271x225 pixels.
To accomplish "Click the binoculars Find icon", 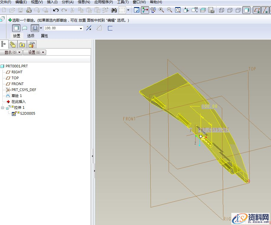I will pyautogui.click(x=114, y=10).
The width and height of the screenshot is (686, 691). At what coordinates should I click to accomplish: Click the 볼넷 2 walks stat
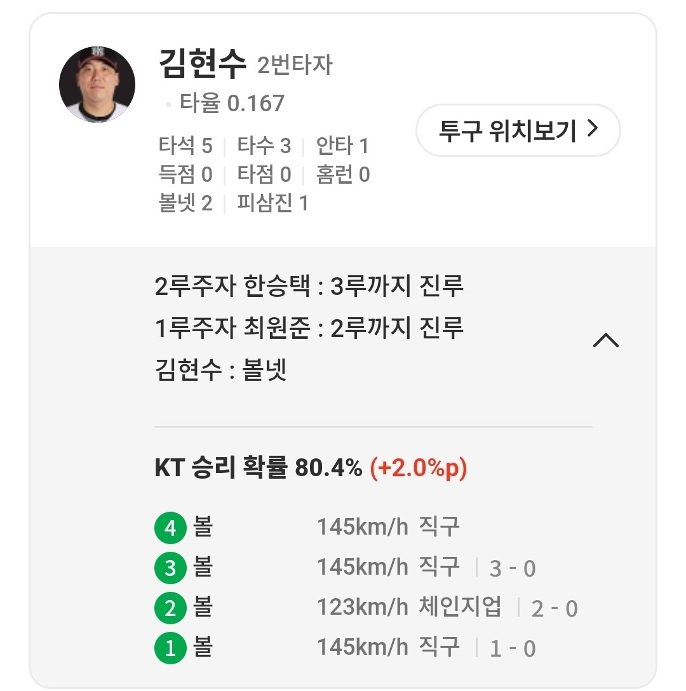(185, 203)
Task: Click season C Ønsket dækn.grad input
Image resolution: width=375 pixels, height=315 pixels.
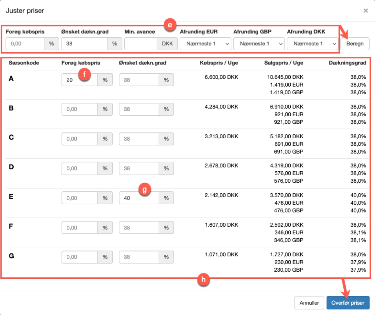Action: coord(139,139)
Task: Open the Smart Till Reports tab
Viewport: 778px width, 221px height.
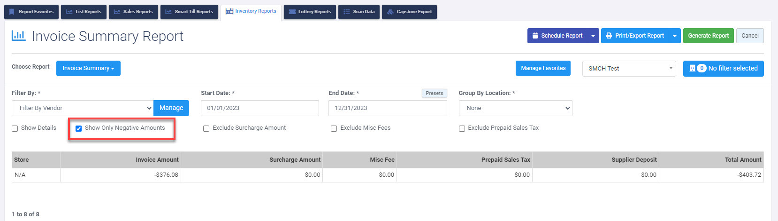Action: (x=190, y=12)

> Instructions to follow
Each line of the listing that contains the word "Task" must be copied.

> Exercise solution
Task: Click season C Ønsket dækn.grad input
Task: Open the Smart Till Reports tab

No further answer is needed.